▶ Problem to work on
Starting with the line that contains "You are a GUI" and going on through the end of the listing, give those lines again with "badge" changed to "label" and everything else unchanged. Leave the pictures out of your answer.
>> Begin
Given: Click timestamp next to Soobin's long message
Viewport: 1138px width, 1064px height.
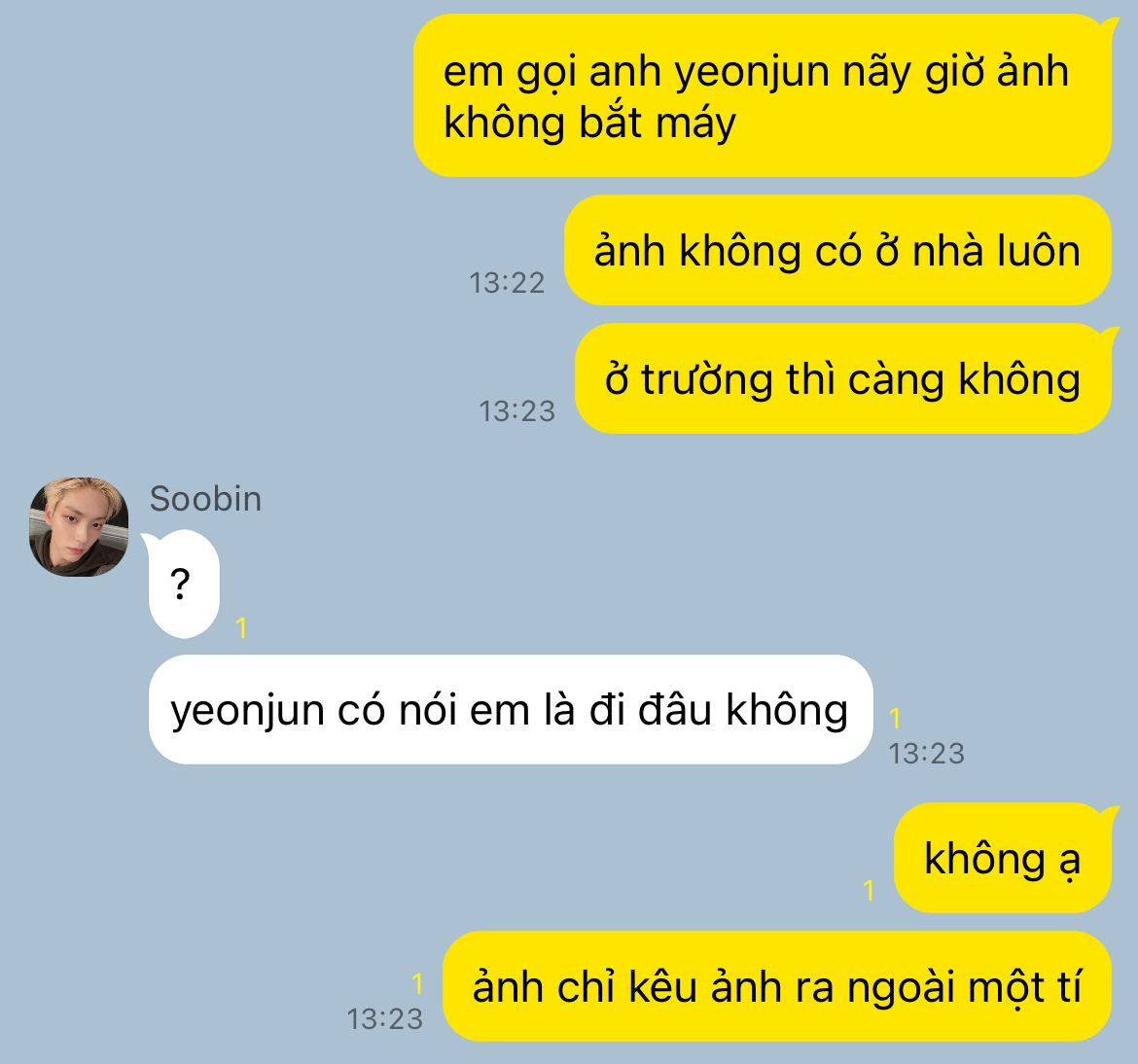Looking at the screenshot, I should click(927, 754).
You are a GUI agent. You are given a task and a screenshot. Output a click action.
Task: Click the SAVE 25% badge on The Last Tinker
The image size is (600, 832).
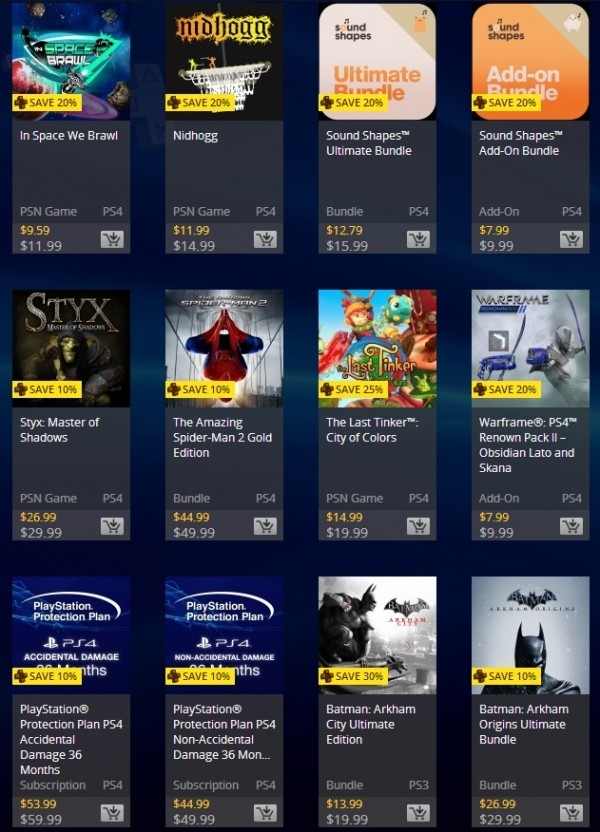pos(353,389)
>> End
▶ Solution to the exercise
You are a GUI agent. You are given a task and a screenshot. Output a click action.
Task: Click the SAVE 25% label on The Last Tinker
The image size is (600, 832).
pos(353,389)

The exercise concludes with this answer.